Personal These are details that you would rather not have released but aren’t particularly earth shaking. I would put my personal medical history in here but, the impact of contravening privacy laws may push it up to Humiliating (if people find out) or Financial (if you get sued or prosecuted).
Private This is stuff that is nobody else’s business but doesn’t actually hurt you if they find out.
Public Print it in the paper for all anyone cares.
Irrespective of the level, you don’t want any of this data lost or changed but if it is, you need to know that this has happened. For the Nazi’s, having their Enigma cipher broken was bad; not knowing it had happened was catastrophic.
In the comments below, I have been asked to describe best practice. This is impossible without knowing the risk of the data (and risk tolerance of the organisation). Spending too much on data security is as bad as spending too little.
First and most importantly, you need a really good, watertight legal disclaimer.
Second, don’t store the user’s data at all.
Instead when the user submits the data (using SSL), generate a hash of the SessionID and your system’s datetime. Store this hash in your table along with the datetime and get the record ID. Encrypt the user’s data with this hash and generate a URL with the record ID and the data within it and send this back to the user (again using SSL). Security of this URL is now the user’s problem and you no longer have any record of what they sent (make sure it is not logged).

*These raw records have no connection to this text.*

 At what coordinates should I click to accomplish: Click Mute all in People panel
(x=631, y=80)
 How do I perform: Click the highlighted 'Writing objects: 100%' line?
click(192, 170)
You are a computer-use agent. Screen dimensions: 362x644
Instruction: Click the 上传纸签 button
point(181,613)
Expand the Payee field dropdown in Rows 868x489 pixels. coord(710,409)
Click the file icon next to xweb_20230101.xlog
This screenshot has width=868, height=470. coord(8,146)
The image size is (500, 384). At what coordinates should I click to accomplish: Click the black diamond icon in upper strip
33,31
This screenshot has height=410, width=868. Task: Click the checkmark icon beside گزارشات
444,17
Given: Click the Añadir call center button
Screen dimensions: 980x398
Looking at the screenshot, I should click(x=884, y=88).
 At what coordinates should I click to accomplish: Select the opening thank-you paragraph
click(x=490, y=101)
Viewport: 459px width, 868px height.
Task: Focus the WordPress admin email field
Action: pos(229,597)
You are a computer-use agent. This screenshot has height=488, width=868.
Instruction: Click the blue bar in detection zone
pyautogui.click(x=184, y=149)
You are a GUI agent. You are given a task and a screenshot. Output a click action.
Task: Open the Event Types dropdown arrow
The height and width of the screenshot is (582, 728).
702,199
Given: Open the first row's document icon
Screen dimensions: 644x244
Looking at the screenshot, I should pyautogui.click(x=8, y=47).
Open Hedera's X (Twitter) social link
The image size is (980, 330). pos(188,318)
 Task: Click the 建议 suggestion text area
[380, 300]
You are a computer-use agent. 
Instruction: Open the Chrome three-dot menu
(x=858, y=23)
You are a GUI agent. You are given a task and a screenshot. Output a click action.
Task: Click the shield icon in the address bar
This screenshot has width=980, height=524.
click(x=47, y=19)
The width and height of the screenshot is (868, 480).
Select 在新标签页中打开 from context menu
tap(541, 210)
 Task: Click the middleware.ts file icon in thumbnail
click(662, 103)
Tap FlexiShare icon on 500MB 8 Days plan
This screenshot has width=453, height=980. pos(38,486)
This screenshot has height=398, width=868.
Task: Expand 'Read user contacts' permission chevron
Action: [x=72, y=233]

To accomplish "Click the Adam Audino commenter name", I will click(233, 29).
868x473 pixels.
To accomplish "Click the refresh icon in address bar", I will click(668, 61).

Routinely, delete stale (4h,24h?) records from the database.
When a retrieval request comes in (using SSL) lookup the hash, if it’s not there tell the user the URL is stale. If it is, decrypt the data they sent and send it back (using SSL) and delete the record from your database.
Lets have a little think
Use SSL - Data is encrypted
Use username/password for authorisation
IF someboby breaks that - you do have a problem with security
Spend the effort on fixing that. Disaster recover is a waste of effort in this case. Just get the base cases correct.